Monday, November 30, 2009

RD's life is Messed Up!

Oh The Joys of Middle School Times Three

RD is a Mexican 15 year old 8th grader, well 8th grader for the third time. He keeps getting retained because he refused to do any classwork or homework. He considers himself a big zero in life. But how else could he feel when he doesn't know anything about his father, his mother is locked up in jail, his grandmother just moved out and left him in a run down house with a seventy five year old step grandfather that has breathing problems due to exposure to Agent Orange in Vietnam. You'd be messed up too!

Then one day, RD comes home to find Grandpa Earl dead on the bathroom floor. Now he is completely alone, only has 18 dollars, no food in the house and even if he did have food, he doesn't know how to cook!
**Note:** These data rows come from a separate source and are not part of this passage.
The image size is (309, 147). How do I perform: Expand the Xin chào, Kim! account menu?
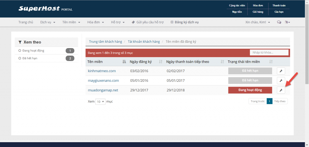click(x=258, y=22)
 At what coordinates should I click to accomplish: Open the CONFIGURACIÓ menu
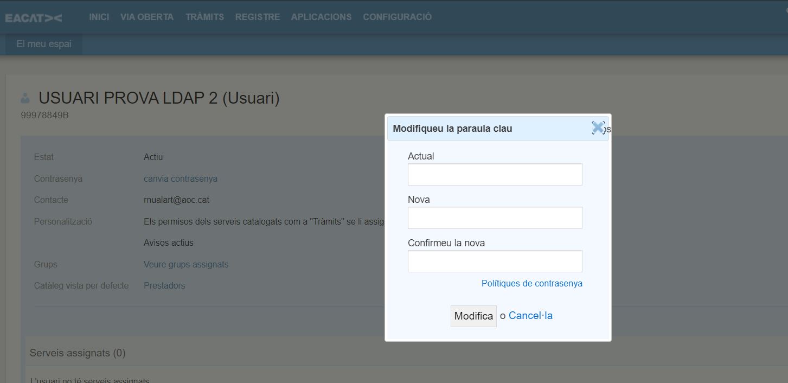coord(397,17)
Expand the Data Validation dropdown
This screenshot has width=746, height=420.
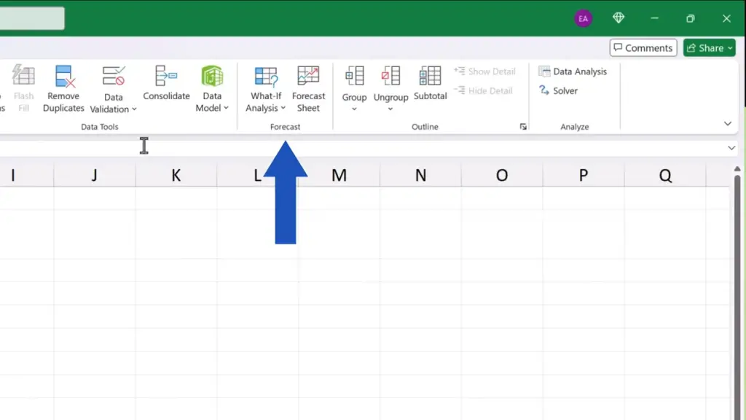coord(134,109)
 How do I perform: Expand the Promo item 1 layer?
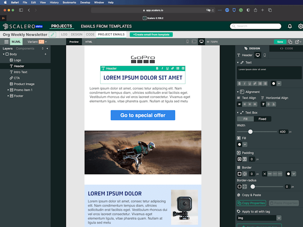(x=8, y=90)
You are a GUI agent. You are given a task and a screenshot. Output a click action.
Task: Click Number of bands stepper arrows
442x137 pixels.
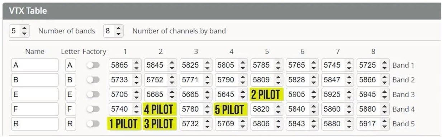(x=24, y=31)
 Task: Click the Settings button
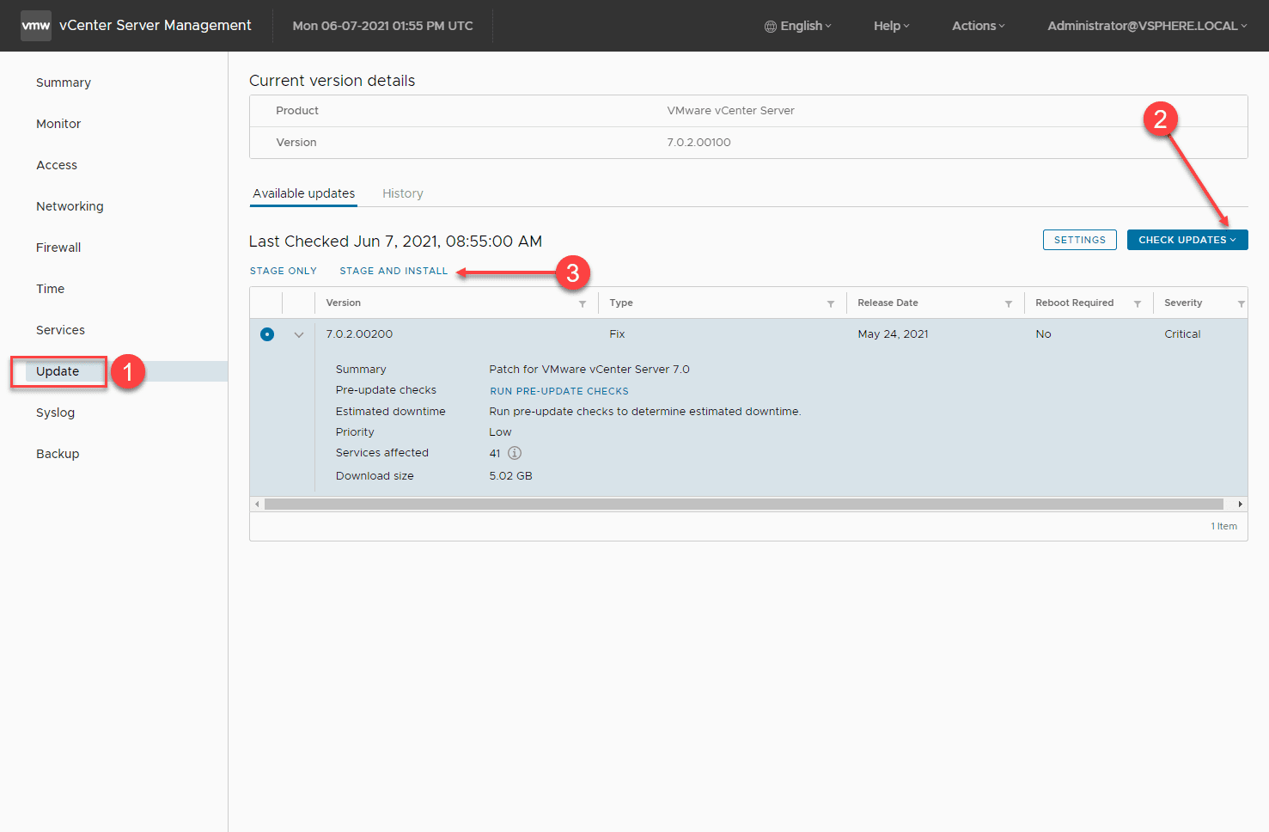tap(1079, 240)
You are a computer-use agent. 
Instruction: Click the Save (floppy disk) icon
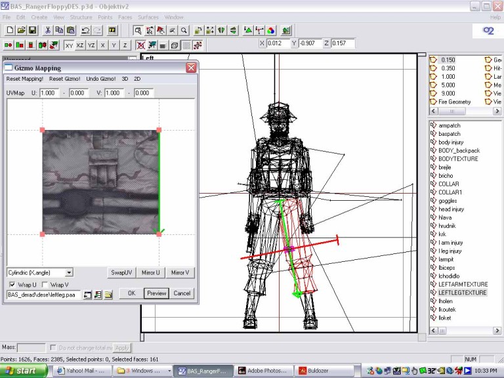tap(32, 30)
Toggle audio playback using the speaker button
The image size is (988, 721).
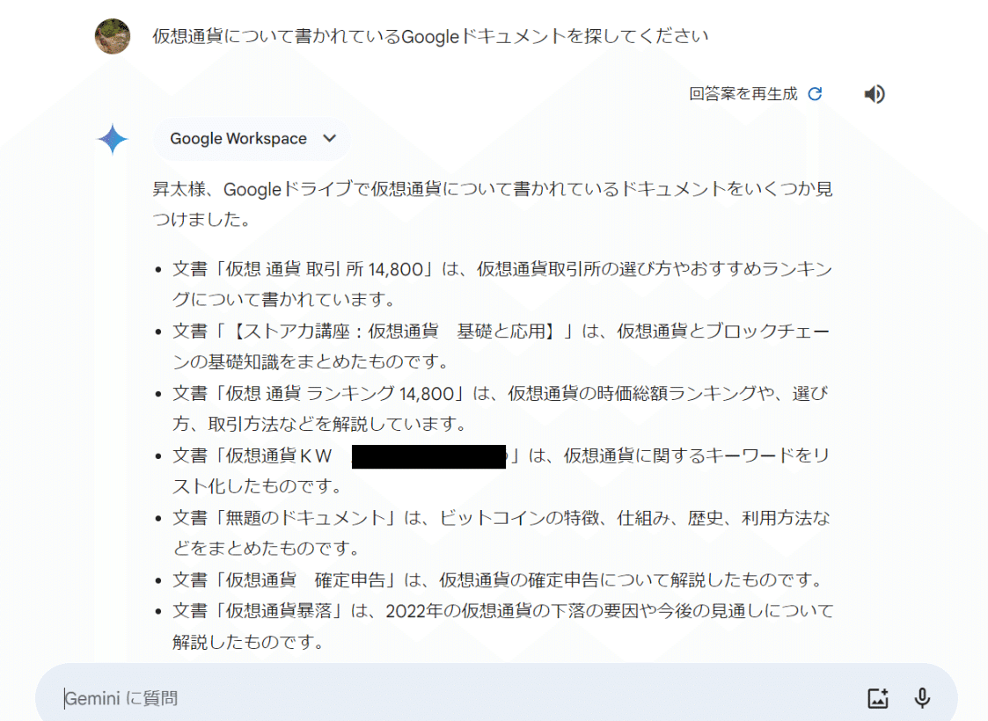point(875,94)
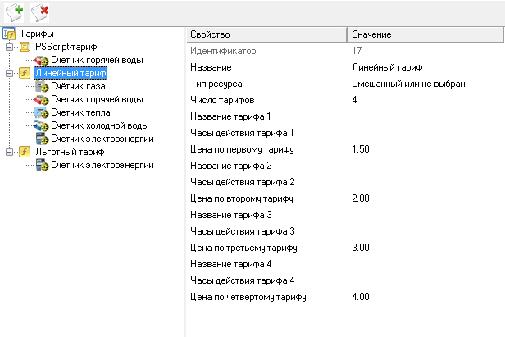The height and width of the screenshot is (337, 505).
Task: Click the add tariff icon with green plus
Action: 15,12
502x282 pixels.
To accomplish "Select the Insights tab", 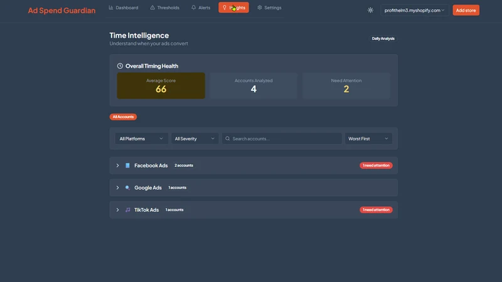I will pyautogui.click(x=233, y=8).
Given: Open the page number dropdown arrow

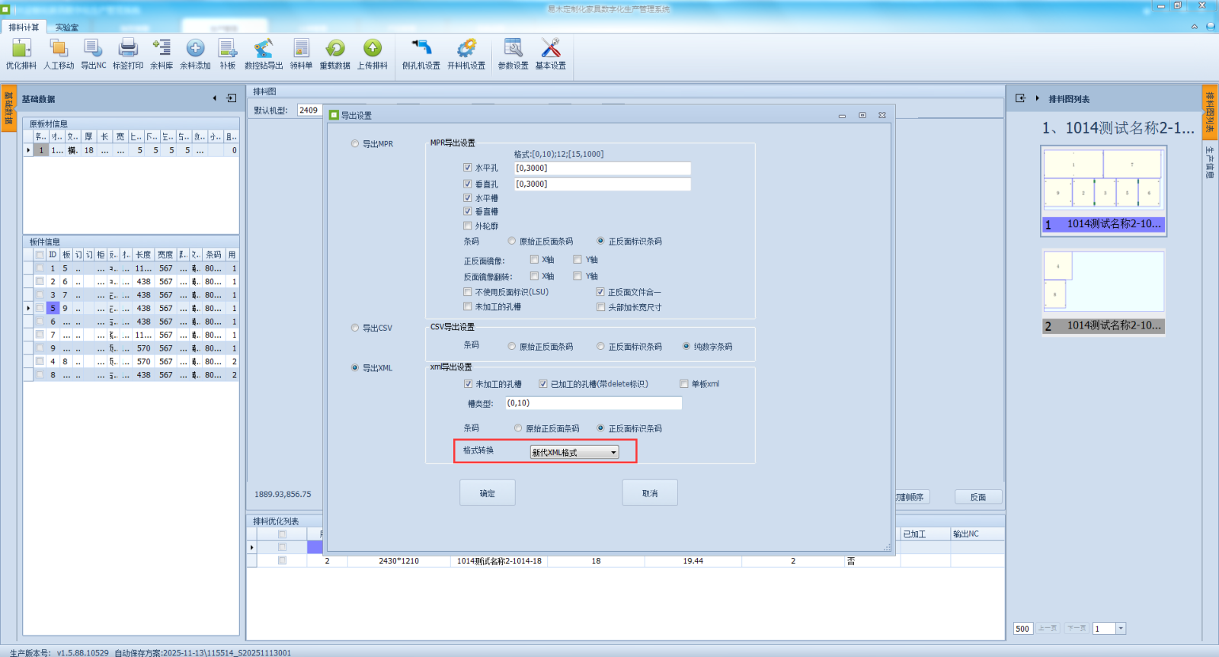Looking at the screenshot, I should [1121, 629].
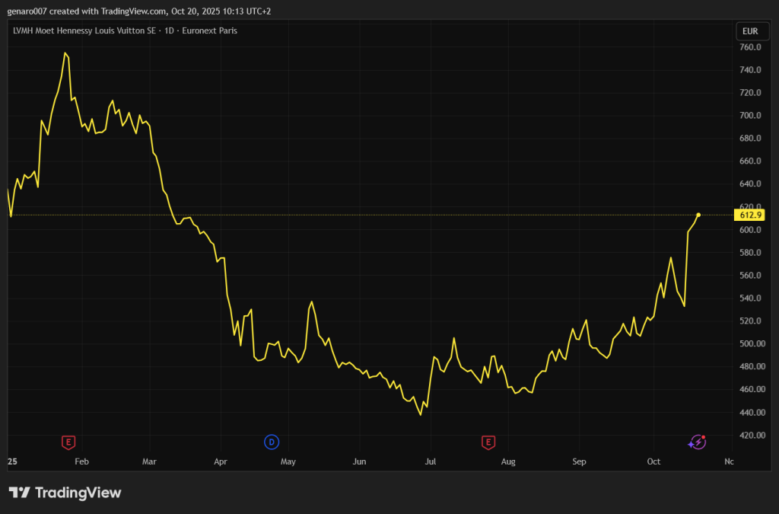Screen dimensions: 779x514
Task: Click the earnings marker near Feb
Action: coord(68,442)

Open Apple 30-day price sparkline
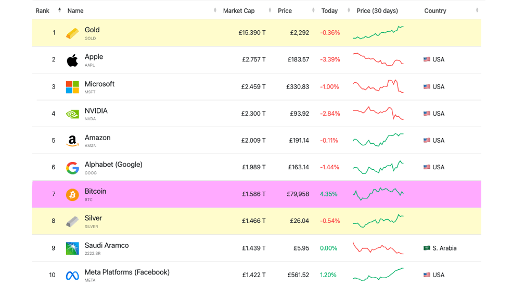378,59
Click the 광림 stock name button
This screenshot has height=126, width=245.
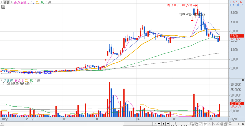(7, 3)
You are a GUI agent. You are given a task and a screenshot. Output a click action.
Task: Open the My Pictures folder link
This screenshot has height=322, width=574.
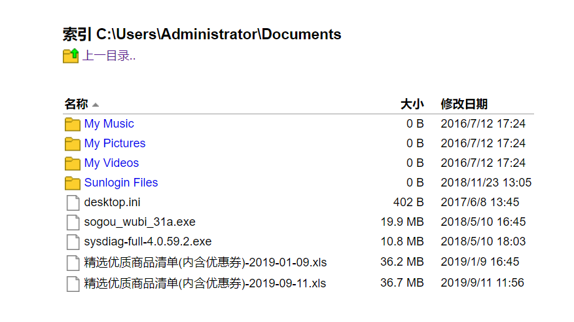[115, 143]
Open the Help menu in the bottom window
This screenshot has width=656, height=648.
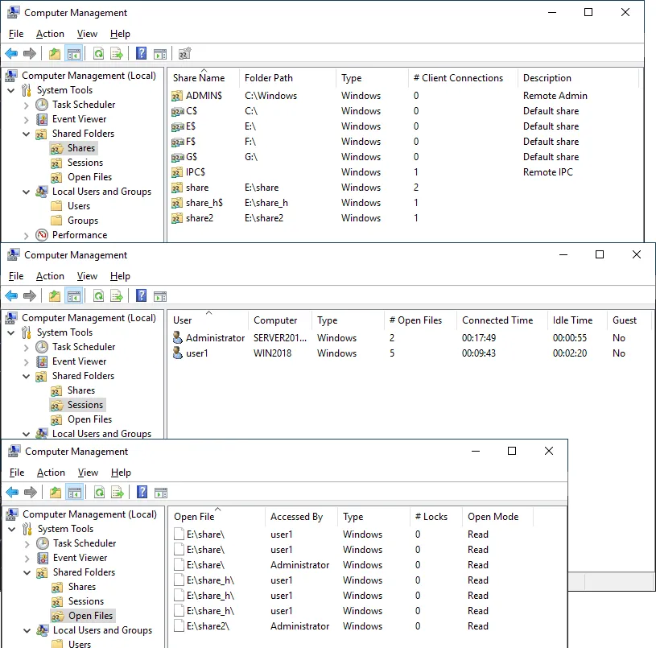tap(121, 473)
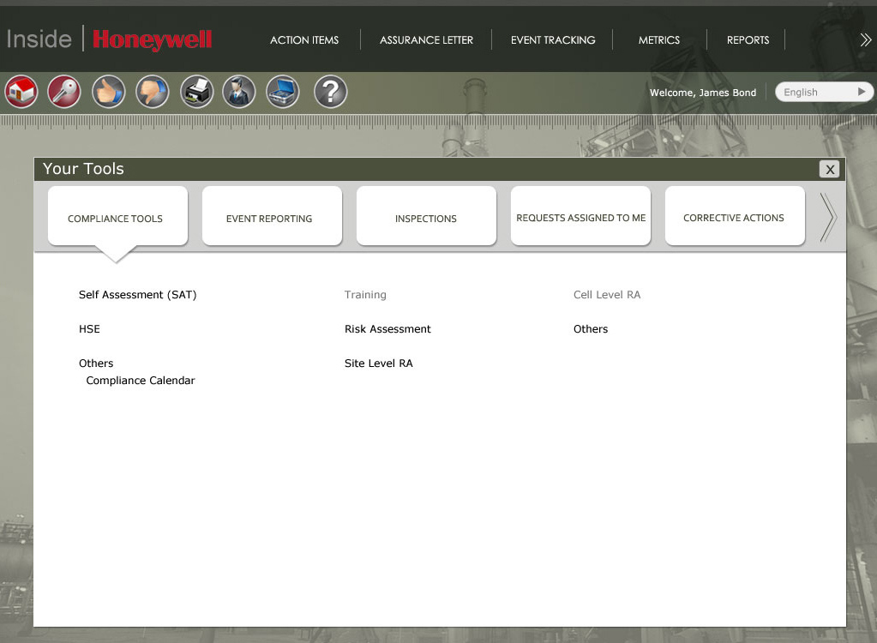This screenshot has height=643, width=877.
Task: Click the printer icon
Action: click(x=197, y=92)
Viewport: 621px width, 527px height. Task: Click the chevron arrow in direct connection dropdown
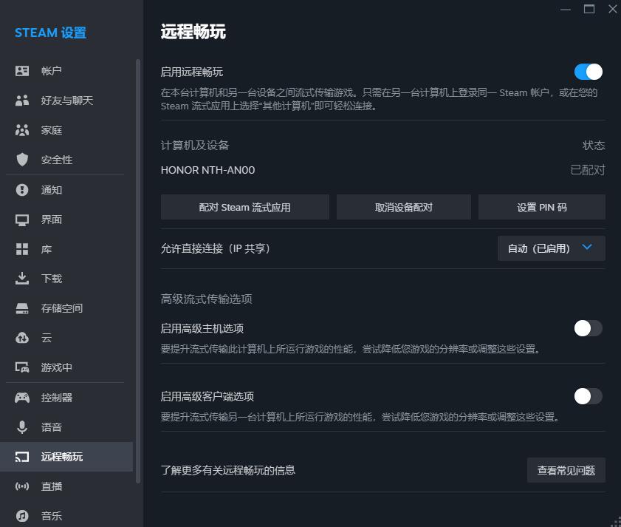[x=587, y=248]
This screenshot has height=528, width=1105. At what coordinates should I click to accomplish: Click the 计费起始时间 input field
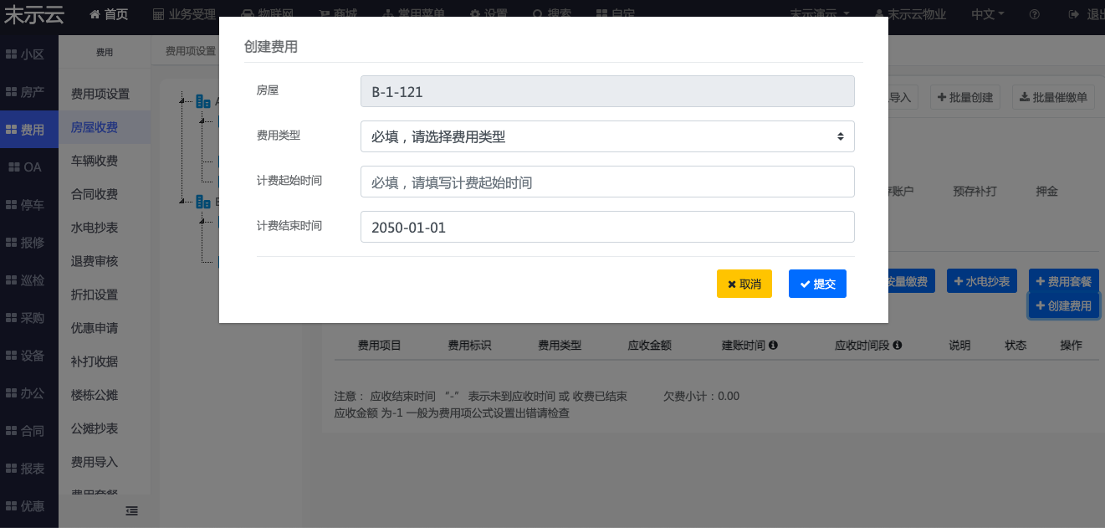coord(607,182)
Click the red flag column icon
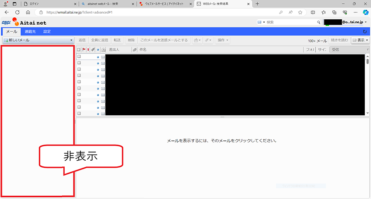This screenshot has height=199, width=371. click(84, 50)
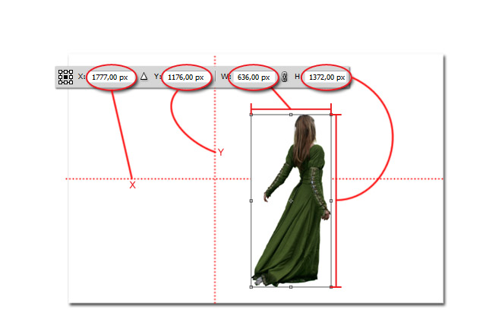This screenshot has height=319, width=486.
Task: Click the top-left transform handle
Action: tap(251, 115)
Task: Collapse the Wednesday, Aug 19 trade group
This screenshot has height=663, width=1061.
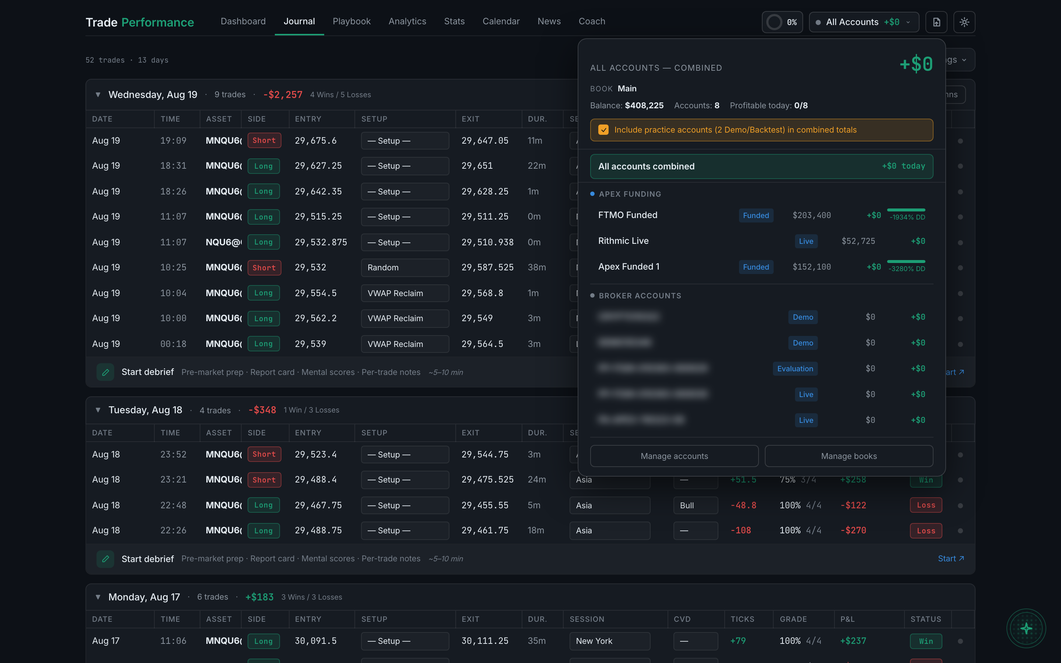Action: coord(98,95)
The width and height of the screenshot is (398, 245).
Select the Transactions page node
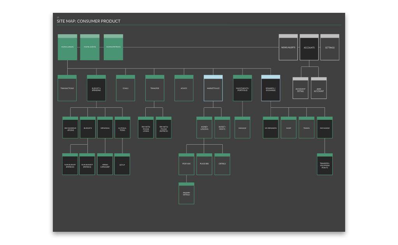(x=67, y=88)
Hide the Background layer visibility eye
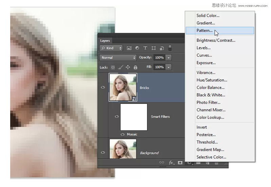 (103, 153)
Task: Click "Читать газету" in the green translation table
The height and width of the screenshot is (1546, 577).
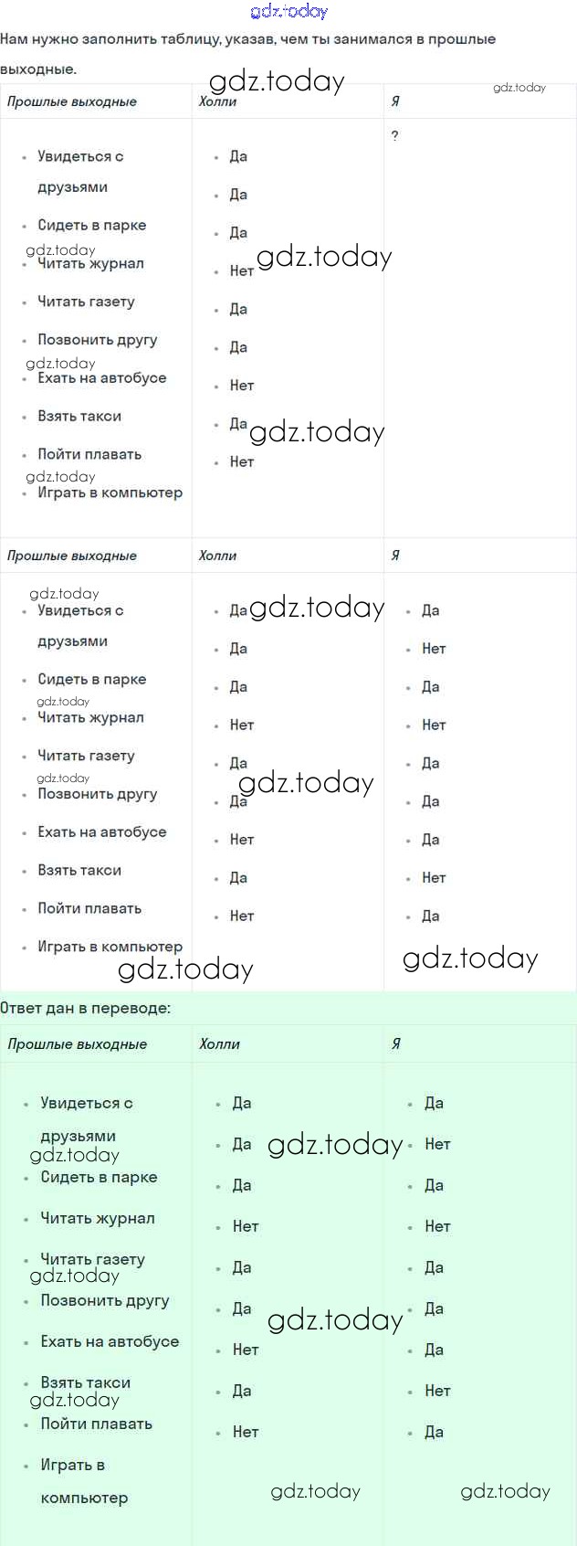Action: [x=92, y=1259]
RD doesn't want to become a ward of the state and be sent to a group home so he keeps his home life a secret. Struggling with the downers in life, RD teaches himself to survive even though he bleaches his jeans, forgets to bathe for three days, thinks Earl's ghost is in the house and doesn't know how cook food (he yells at a frozen chicken - "You'd taste good if I knew how to cook you!").

RD has more problems than most teens, but many teens will relate to RD and his struggles for self sufficiency, deals with school, girls and everything else that come with living in a poor neighborhood. Although RD has a bad school past, this book shows a positive turnabout of a Hispanic teen. He chooses to make the right decisions to make himself a better life. This book could lead to discussions of gangbanging, drugs, consequences of your actions and decisions in a positive and negative directions that they take you in life.

Warning:Fairy tale/lame ending! The book is realistic and great until the final three chapters.Have your students write a new ending to keep it real.


Anne said...

You had me hooked on the story...til the end! Writing an alternate ending would be a great assignment. This book sounds like it is loaded with discussion topics.

Andra said...

This book sounds great! I think a lot of my students would be able to relate to RD. The majority of our student population is Hispanic and many of them struggle financially. A lot of our students are involved in gangs, which you mentioned might come up through discussions. Were gangs an issue in the book? For example, was RD pressured to join and he chose not to?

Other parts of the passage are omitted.